FinAgent: An Agentic AI Framework Integrating Personal Finance and Nutrition Planning
Toqeer Ali Syed, Abdulaziz Alshahrani, Ali Ullah, Ali Akarma, Sohail Khan, Muhammad Nauman, Salman Jan
TL;DR
This work tackles the problem of concurrent budget management and nutritional planning under real-time price volatility. It introduces FinAgent, a price-aware agentic AI built as a multi-agent system that jointly optimizes budgets and diets via a linear program with a substitution graph, adapting to price shocks and individual health needs. The approach achieves 12-18% cost reductions and nutrient adequacy above 95% in synthetic simulations and a four-week Saudi household case, demonstrating robustness to price fluctuations up to 30%. The study highlights practical implications for affordable, culturally appropriate nutrition and aligns with SDG targets on Zero Hunger and Good Health, while outlining scalable deployment and governance considerations for real-world use.
Abstract
The issue of limited household budgets and nutritional demands continues to be a challenge especially in the middle-income environment where food prices fluctuate. This paper introduces a price aware agentic AI system, which combines personal finance management with diet optimization. With household income and fixed expenditures, medical and well-being status, as well as real-time food costs, the system creates nutritionally sufficient meals plans at comparatively reasonable prices that automatically adjust to market changes. The framework is implemented in a modular multi-agent architecture, which has specific agents (budgeting, nutrition, price monitoring, and health personalization).

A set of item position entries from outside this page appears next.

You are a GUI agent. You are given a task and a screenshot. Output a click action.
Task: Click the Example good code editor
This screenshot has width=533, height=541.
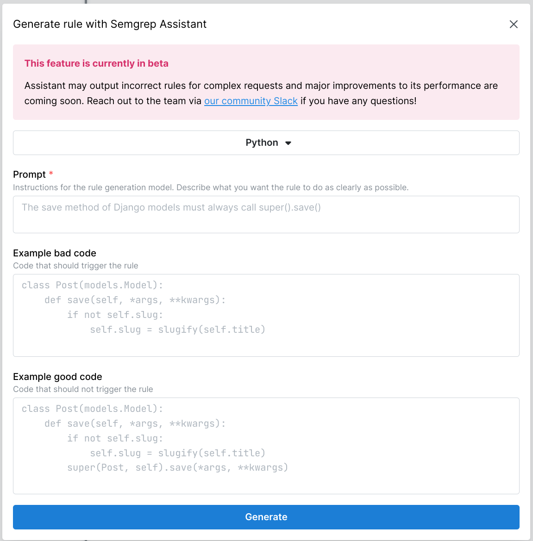[266, 444]
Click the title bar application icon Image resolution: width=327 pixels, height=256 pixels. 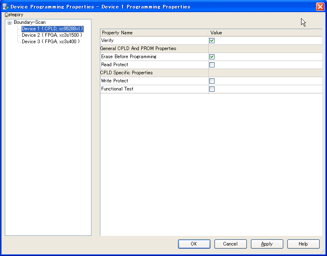[x=5, y=6]
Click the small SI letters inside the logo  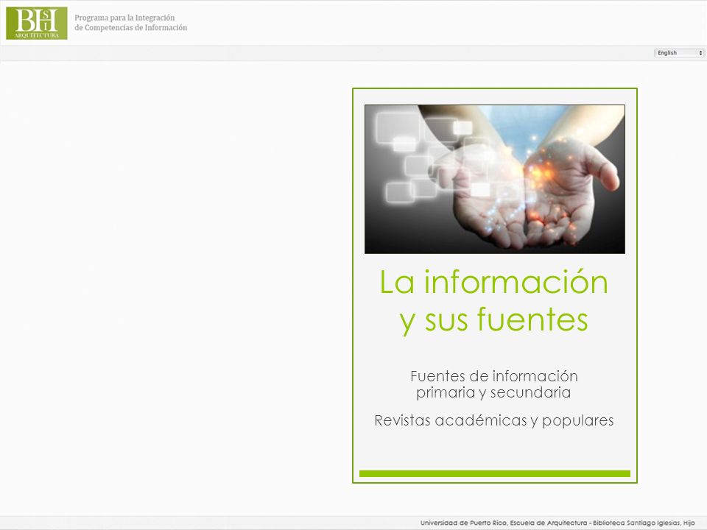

These agents share the knowledge base and use the substitution graph to ensure that the nutritional quality is maintained at a minimum cost. Simulations with a representative Saudi household case study show a steady 12-18\% reduction in costs relative to a static weekly menu, nutrient adequacy of over 95\% and high performance with price changes of 20-30%. The findings indicate that the framework can locally combine affordability with nutritional adequacy and provide a viable avenue of capacity-building towards sustainable and fair diet planning in line with Sustainable Development Goals on Zero Hunger and Good Health.